House debates

Thursday, 4 April 2019

Matters of Public Importance


4:09 pm

Photo of Terri ButlerTerri Butler (Griffith, Australian Labor Party, Shadow Minister for Young Australians and Youth Affairs) Share this | Hansard source

It is such a pleasure to follow the member for Goldstein. I do hold him in high regard, though obviously not as high as the regard in which he holds himself. He is a fine member of the Australian parliament but one that is sadly quite wrong about most of the things he addresses in this place. It has also been a pleasure of course to listen to the other coalition speakers in this MPI debate—again, quite wrong, but somewhat entertaining.

What we have today is a genuine matter of public importance about this government's failure to have a real plan for the future of this nation. Nowhere has that been more evident than in this week's budget—the greatest con job of a budget in many, many years; a con job of a budget that seeks to tell the Australian people that this coalition government will be delivering for them, when in reality only a Labor government will deliver an economy that works for everyone.

**Material provided:**
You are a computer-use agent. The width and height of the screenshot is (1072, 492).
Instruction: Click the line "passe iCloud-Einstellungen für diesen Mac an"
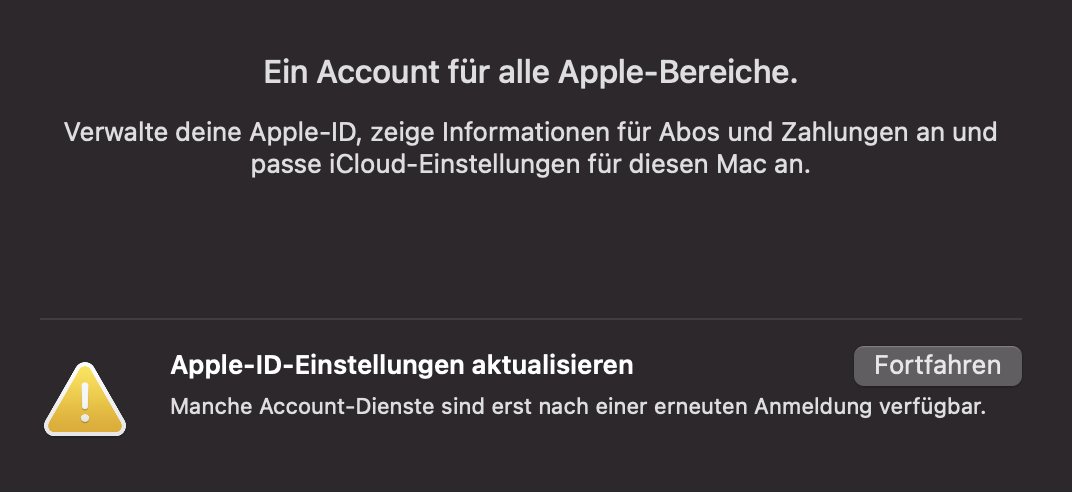coord(531,166)
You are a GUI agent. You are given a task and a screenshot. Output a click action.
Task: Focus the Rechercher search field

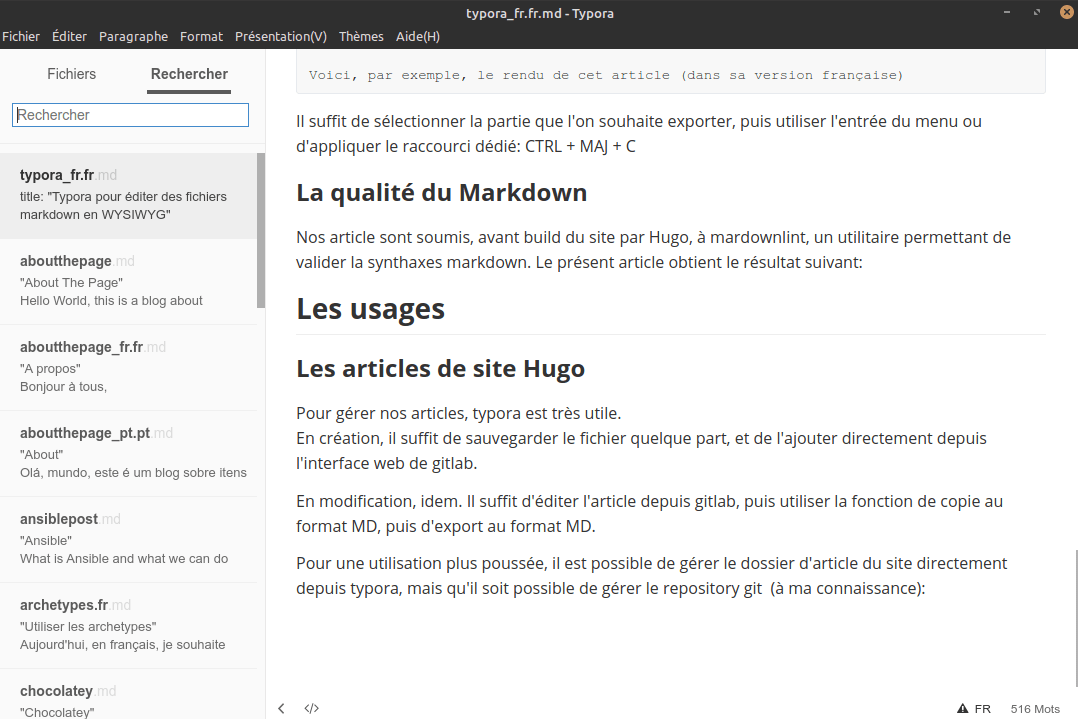[130, 115]
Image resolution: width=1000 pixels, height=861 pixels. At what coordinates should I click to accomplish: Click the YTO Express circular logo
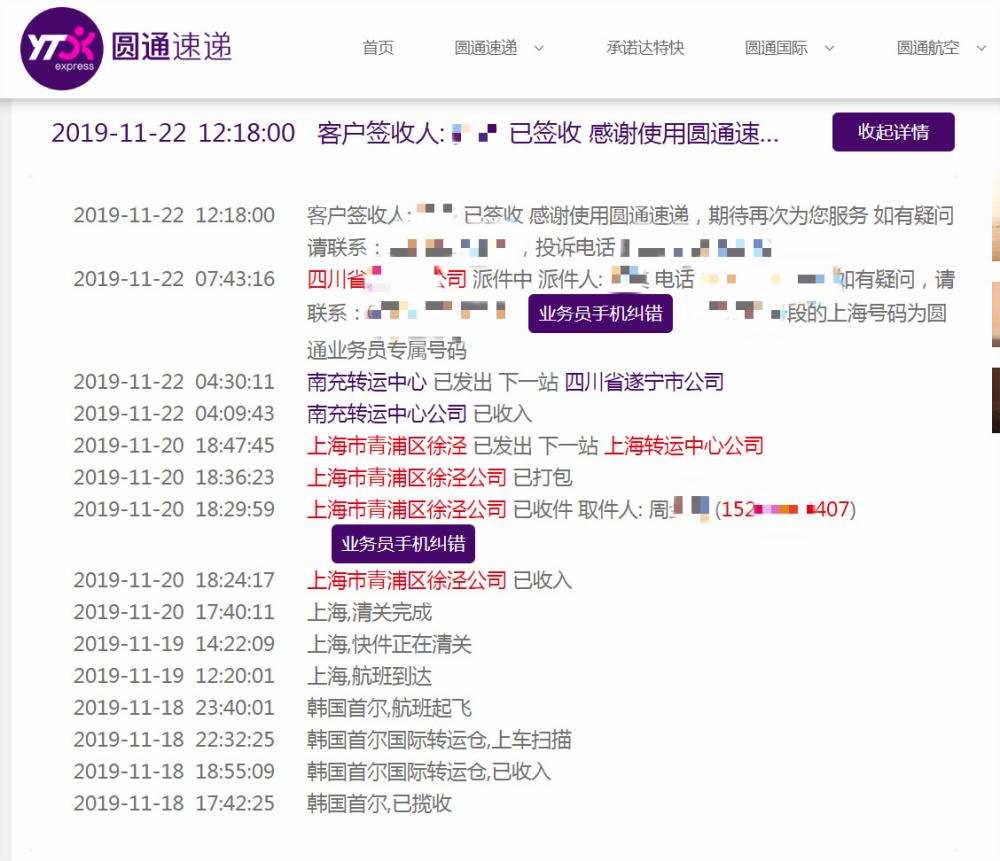(x=60, y=47)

**Directions for this task:**
Reproduce the House debate excerpt in full, word for word. The items have no connection to the House debate excerpt.

**Answer space:**
House debates

Thursday, 4 April 2019

Matters of Public Importance


4:09 pm

Photo of Terri ButlerTerri Butler (Griffith, Australian Labor Party, Shadow Minister for Young Australians and Youth Affairs) Share this | Hansard source

It is such a pleasure to follow the member for Goldstein. I do hold him in high regard, though obviously not as high as the regard in which he holds himself. He is a fine member of the Australian parliament but one that is sadly quite wrong about most of the things he addresses in this place. It has also been a pleasure of course to listen to the other coalition speakers in this MPI debate—again, quite wrong, but somewhat entertaining.

What we have today is a genuine matter of public importance about this government's failure to have a real plan for the future of this nation. Nowhere has that been more evident than in this week's budget—the greatest con job of a budget in many, many years; a con job of a budget that seeks to tell the Australian people that this coalition government will be delivering for them, when in reality only a Labor government will deliver an economy that works for everyone.